### [Instructions]
**A.** Reproduce the part of the 2018 year-in-review post that begins at the words "Hellooooooooy mi gente!" and stops after the words "you enjoy it!".
**B.** In the 2018 year-in-review post, what did the writer come to realize as the year went on about the people who left their life?

### [Reading passage]
[Start of section]

Hellooooooooy mi gente! Happy fucking New Years! Shit that happened fast! I literally remember exactly what I was doing & feeling in the first week of 2018 like it was just last week. Then again, I started my new year in a pretty unforgettable way xD I am so fucking proud to say I am at the complete opposite feeling, mentally & emotionally than what I was in the beginning of 2018. I figured this would be a perfect way to sit down & just reflect on the past year. So here’s my 2018 rewind! Hope you enjoy it!
Now as I said above, my new year started off on a memorable note. At this point, I’m pretty sure everyone knows what happened or at least has a good idea of it xD But it was a cliche way to start the New Year I’ll tell ya that. For the record though, it wasn’t much of a surprise. You know when you can feel something is gonna happen soon so you’re not too shocked when it does? Yeah that was me. Don’t get me wrong, it sucked but, like I said it wasn’t a surprise. Nawimsyin?
Things got pretty fucking interesting as the year went on. I was outgrowing people, outgrowing situations, taking control, learning so much about how I want to live my life, & accepting what is & what isn’t anymore. I have to say, the first half of 2018 was pretty fucking annoying. It was plot twist after plot twist. Shit was getting exhausting.
A few people I thought would be in my life for awhile, made their way out pretty fucking fast xD That shit was like a domino affect. As soon as one person left, the other ones followed xD At the time I was pretty upset, but as the year went on I realized it was actually a good thing to have them gone. I never actually realized how much stress came from having those people in my life. As much as I was “toxic” to them, they were just as “toxic” to me. I’ve learned a lot from my errors within those relationships & I am so glad I was able to move on, in a way(I might be petty from time to time but hey aren’t we all ;D).

[End of section]

### [Dataset records]
[Start of section]

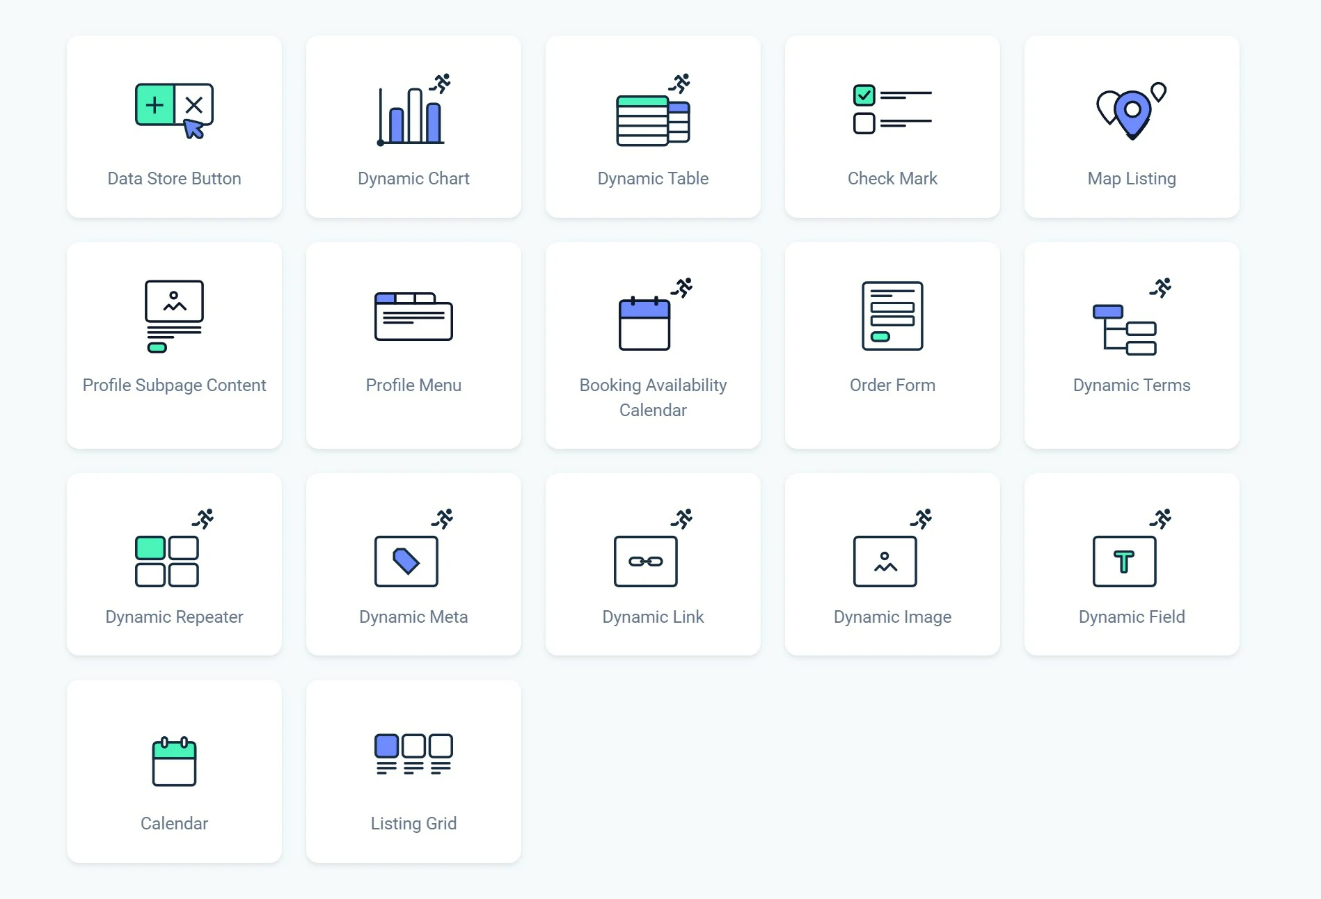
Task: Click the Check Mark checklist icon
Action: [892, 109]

[End of section]
[Start of section]

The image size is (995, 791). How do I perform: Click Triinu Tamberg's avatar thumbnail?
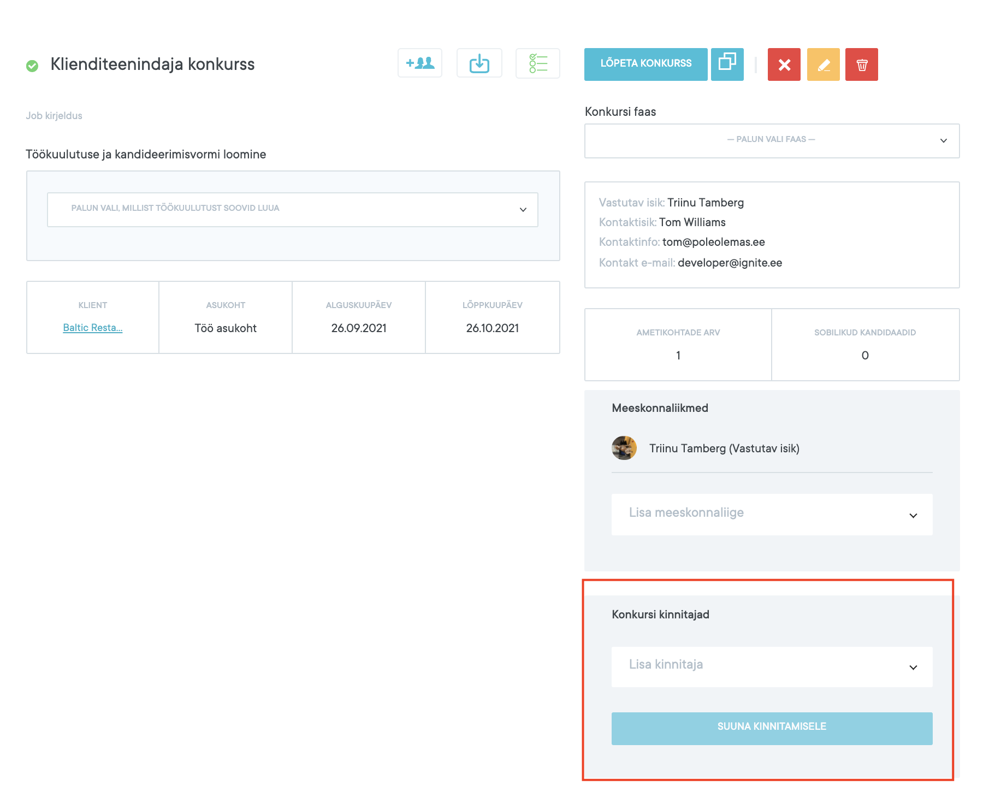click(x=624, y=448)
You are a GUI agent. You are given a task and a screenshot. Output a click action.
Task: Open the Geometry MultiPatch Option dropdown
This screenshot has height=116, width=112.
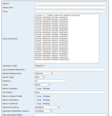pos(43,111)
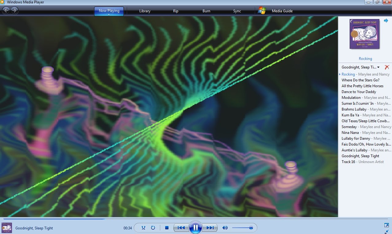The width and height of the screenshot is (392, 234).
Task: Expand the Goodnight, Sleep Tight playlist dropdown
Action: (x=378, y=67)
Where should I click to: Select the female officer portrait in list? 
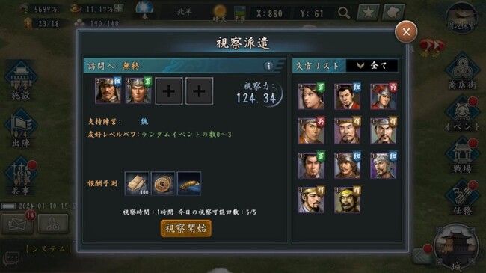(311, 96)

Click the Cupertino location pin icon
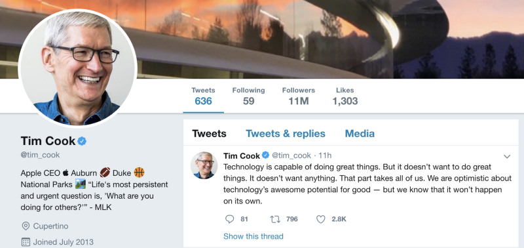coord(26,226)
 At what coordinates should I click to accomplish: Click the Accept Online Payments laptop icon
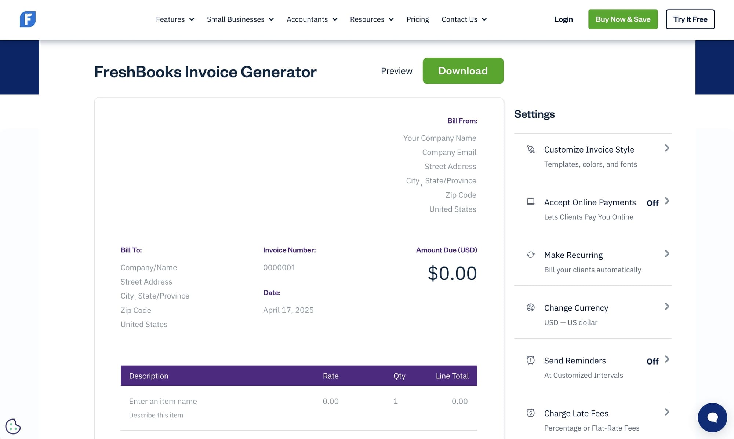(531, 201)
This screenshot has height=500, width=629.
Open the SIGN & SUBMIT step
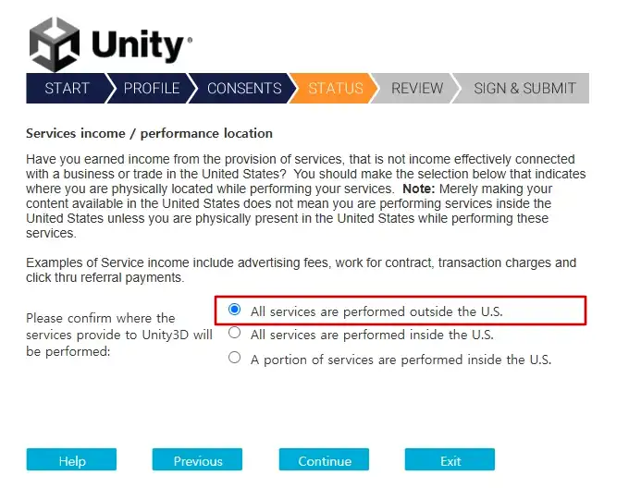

[End of section]
[Start of section]

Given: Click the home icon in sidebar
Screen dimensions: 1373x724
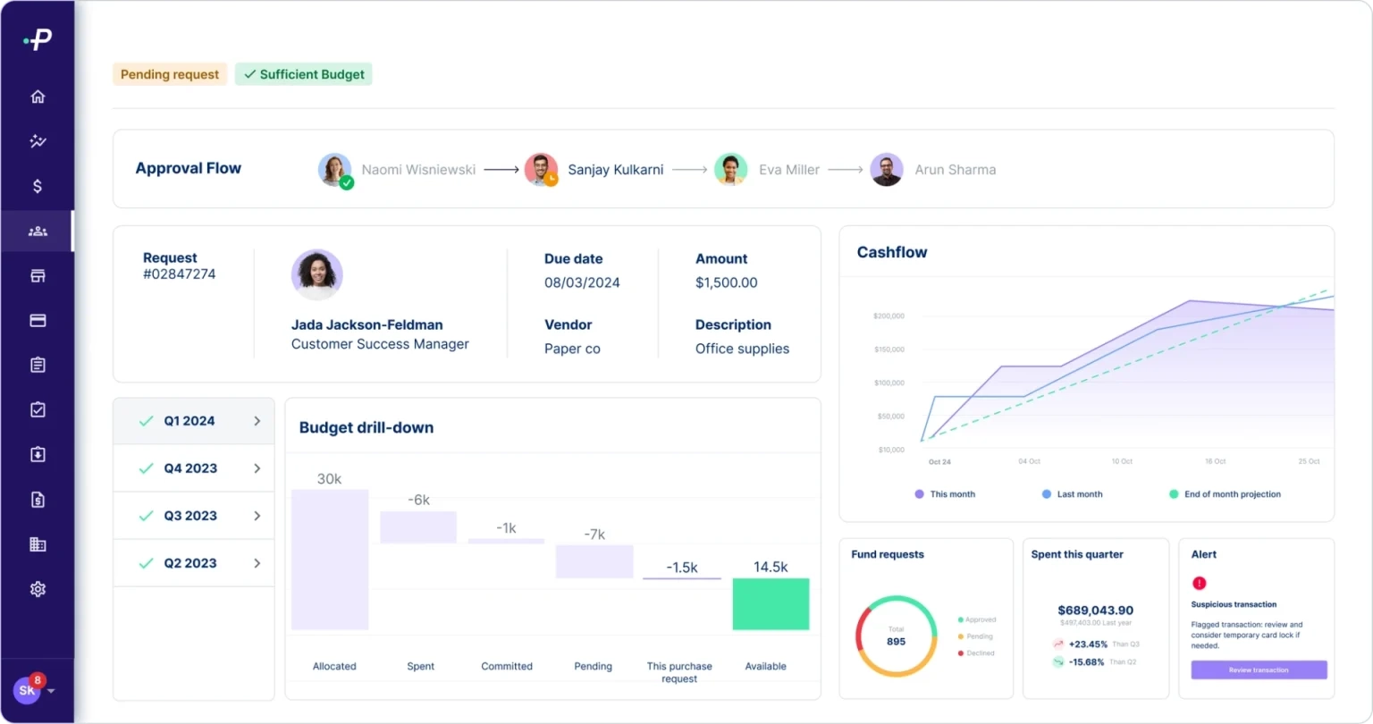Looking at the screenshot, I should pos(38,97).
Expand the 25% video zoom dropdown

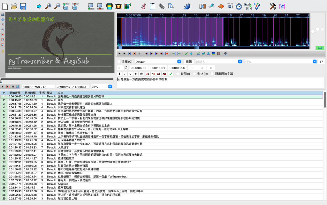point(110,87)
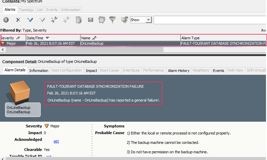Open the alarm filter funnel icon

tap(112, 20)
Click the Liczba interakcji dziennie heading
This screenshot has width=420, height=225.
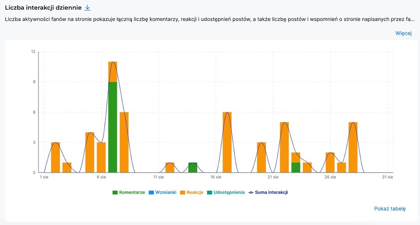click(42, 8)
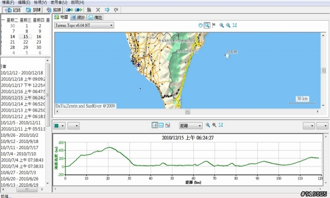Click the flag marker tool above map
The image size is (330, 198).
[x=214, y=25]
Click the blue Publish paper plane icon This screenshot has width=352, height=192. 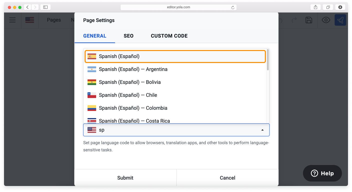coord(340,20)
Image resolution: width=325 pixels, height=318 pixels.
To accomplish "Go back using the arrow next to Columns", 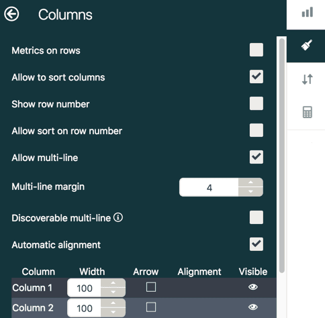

[End of section]

### [Task responses]
**A.**
Hellooooooooy mi gente! Happy fucking New Years! Shit that happened fast! I literally remember exactly what I was doing & feeling in the first week of 2018 like it was just last week. Then again, I started my new year in a pretty unforgettable way xD I am so fucking proud to say I am at the complete opposite feeling, mentally & emotionally than what I was in the beginning of 2018. I figured this would be a perfect way to sit down & just reflect on the past year. So here’s my 2018 rewind! Hope you enjoy it!

**B.** That it was actually a good thing to have them gone.